It’s Not Just Boko Haram—Women in Nigeria Have It Rough

Everyday instances of sexism point to ingrained cultural discrimination.

(Photo: PIUS UTOMI EKPEI/Getty Images)

Jul 1, 2015· 1 MIN READ
Samantha Cowan is an associate editor for culture.

Life as a Nigerian woman includes being treated like a prostitute for entering a hotel, requiring a man to cosign a home rental, and being offered fashion magazines instead of hard news.

All of these instances of sexism, along with tens of thousands of others, were brought to social media light with the hashtag #BeingFemaleInNigeria.

The idea came out of a book club discussion of We Should All Be Feminists, a personal essay written by Nigerian author Chimamanda Ngozi Adichie. Her stories of gender discrimination—from childhood to adult life—resonated with the group of 10 women and five men.

“We all started discussing our experiences, and then we thought, ‘This should go to a wider group,’ ” club member Florence Warmate told BuzzFeed. “If no one talks about it, it just escalates, and it becomes a normal thing that happens to everyone. So we wanted to spread this fire.”

With a tweet from Warmate to kick it all off on Tuesday afternoon, Nigerian women and men joined the conversation to detail instances of sexism large and small.

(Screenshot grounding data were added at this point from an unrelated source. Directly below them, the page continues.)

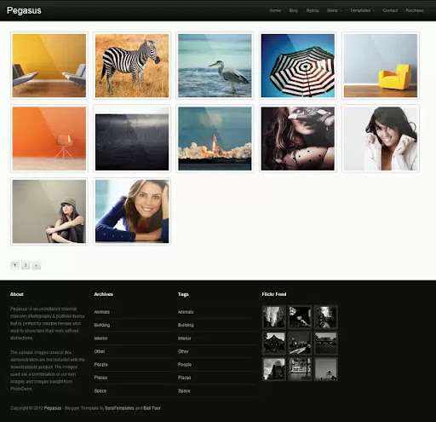The image size is (436, 422).
Task: Open the rocket launch photo
Action: point(215,138)
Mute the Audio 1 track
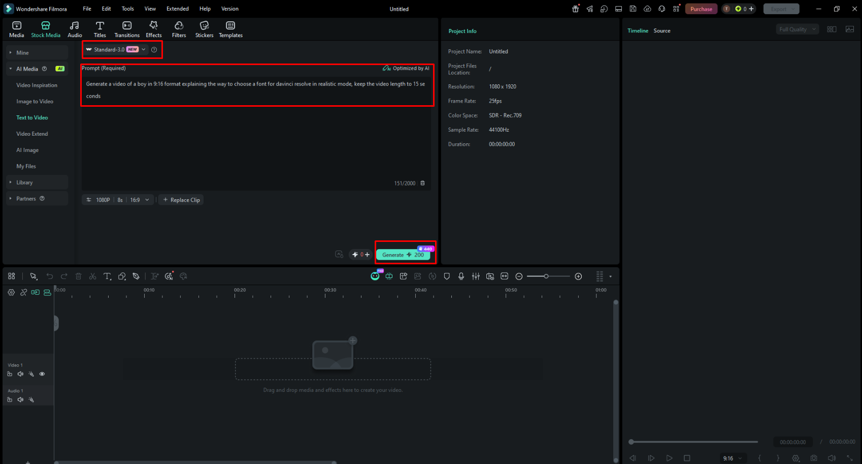 point(20,400)
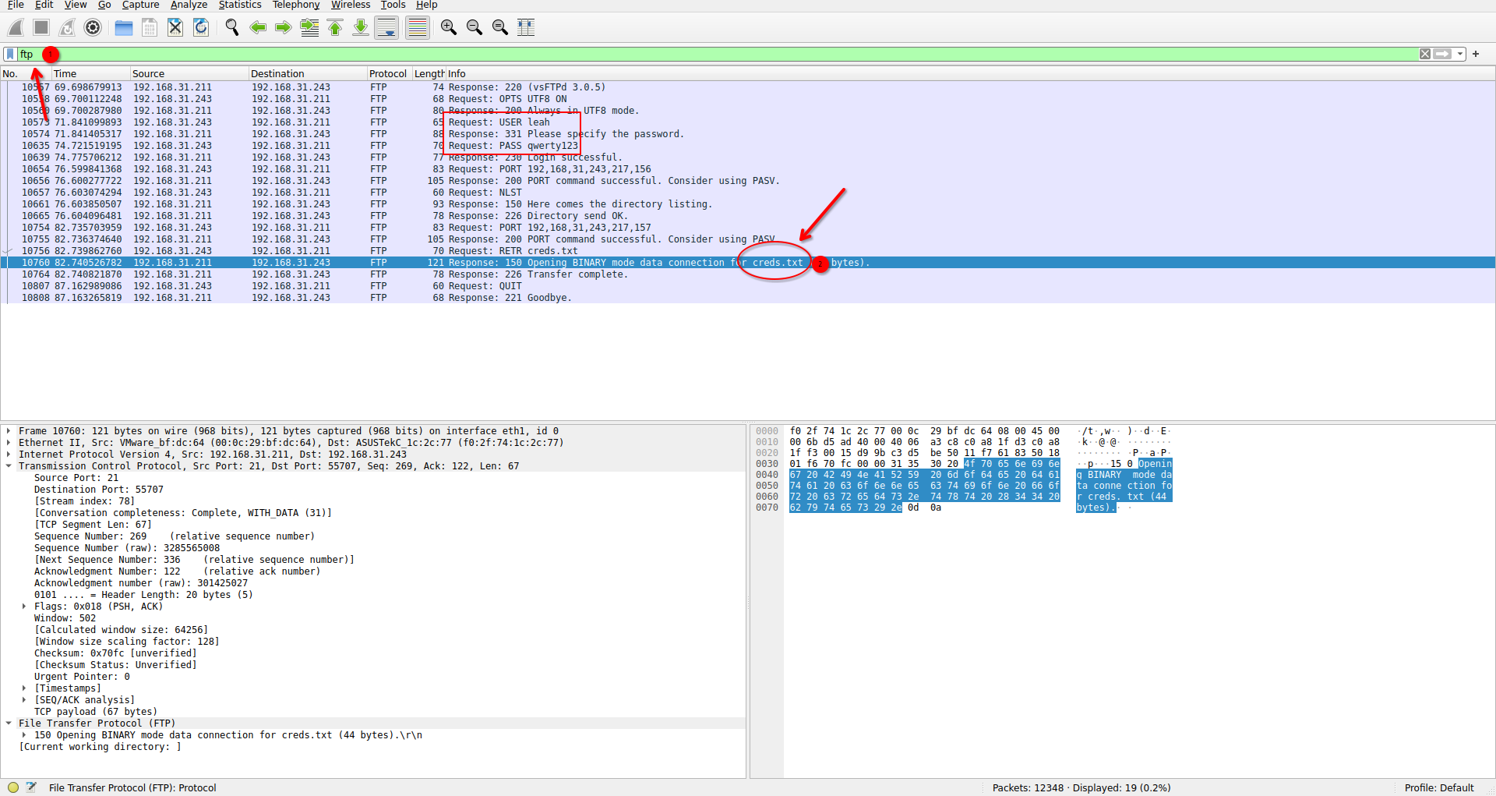Collapse the Transmission Control Protocol section
Image resolution: width=1496 pixels, height=796 pixels.
coord(9,466)
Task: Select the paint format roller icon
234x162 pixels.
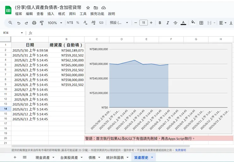Action: 42,23
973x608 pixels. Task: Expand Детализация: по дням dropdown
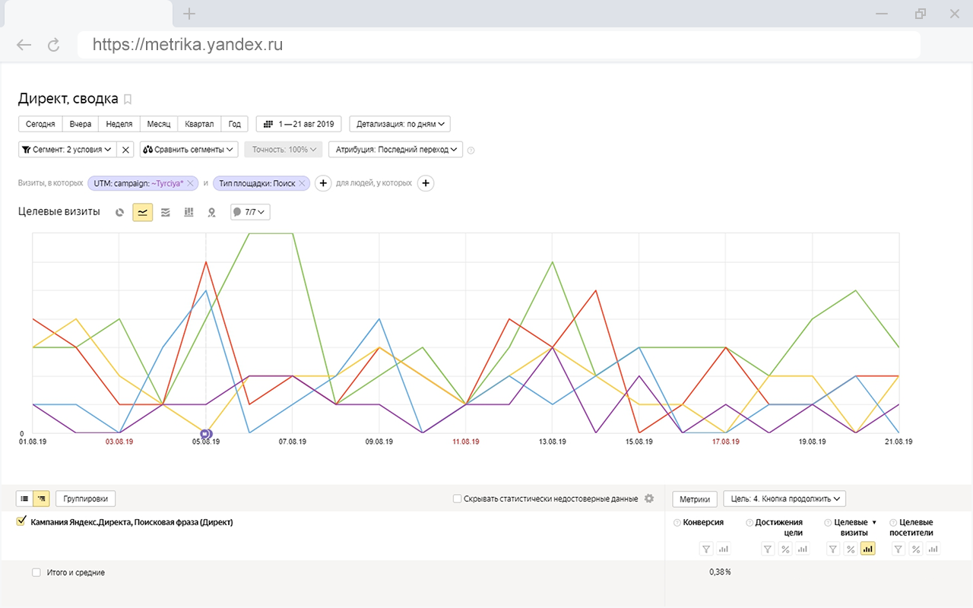404,124
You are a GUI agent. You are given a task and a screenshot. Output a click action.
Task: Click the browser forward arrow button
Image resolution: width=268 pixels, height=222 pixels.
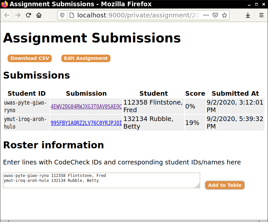point(18,15)
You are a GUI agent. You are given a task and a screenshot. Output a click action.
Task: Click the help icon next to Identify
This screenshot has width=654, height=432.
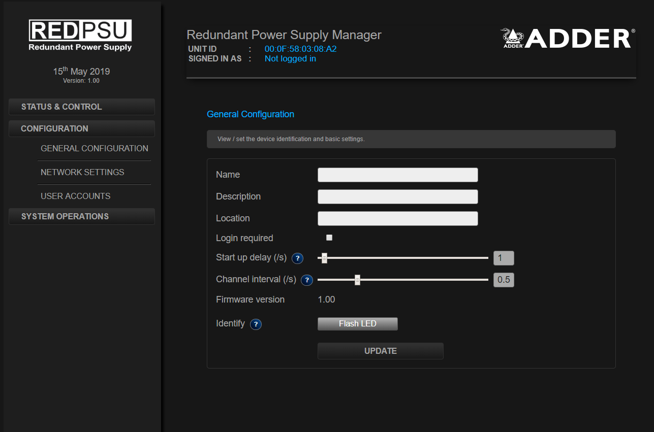click(x=256, y=324)
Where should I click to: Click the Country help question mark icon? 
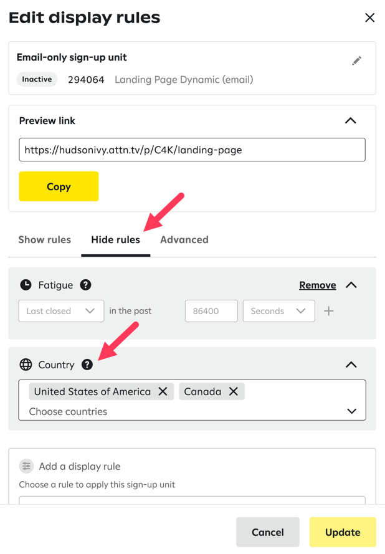point(87,365)
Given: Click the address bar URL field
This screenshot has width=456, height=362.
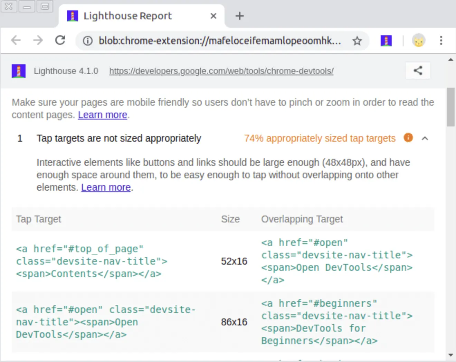Looking at the screenshot, I should coord(220,41).
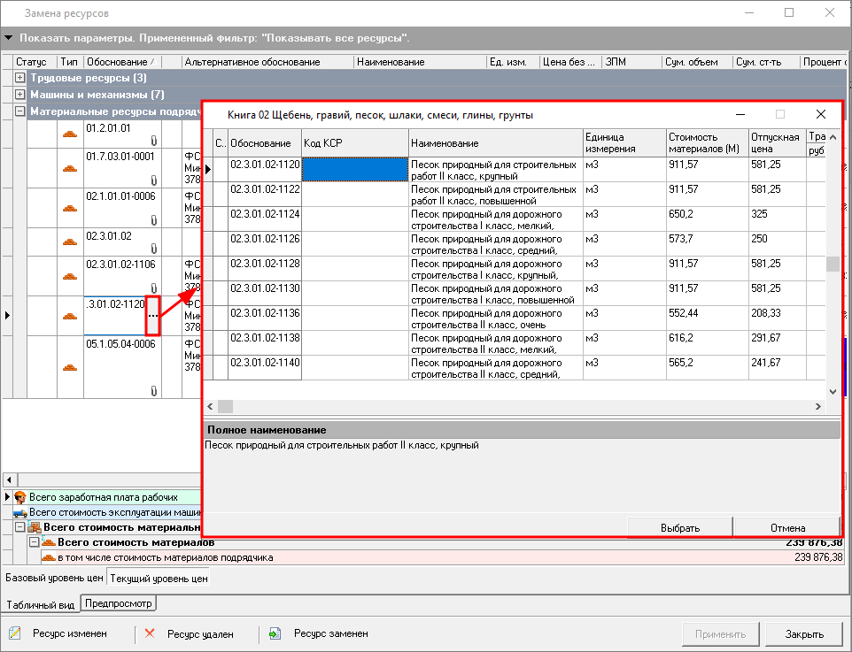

Gender bias isn’t limited to Nigeria alone, but these tweets stem from the institutionalized sexism in the country, which has one of widest gender gaps in the world. Taking into consideration economic, education, health, and political opportunities for women, Nigeria received a cumulative ranking of 118 out of 142 countries evaluated in the World Economic Forum’s 2014 report. Looking at education opportunities alone, that score drops to 134, with only eight countries faring worse when it comes to sending girls to primary school.

So, Why Should You Care? Barriers to girls’ education perpetuate the cycle of discrimination and injustice. Sending a young girl to school is not without risks in Nigeria, as evidenced by the mass kidnapping of schoolgirls by Islamic militant group Boko Haram in a rural area. In cities, girls may miss out on school because of high fees or because they’re forced to help out with housework.

Higher levels of schooling allow women to enter the workforce and contribute financially to their families. With money and education comes the potential for power and political office. Nigeria has never had a female head of state and has an all-male national assembly. More women in politics can lead to real legislative changes that favor women’s rights.

But these tweets prove that gaining power in Nigeria will prove difficult, as men are taught that powerful women threaten their masculinity.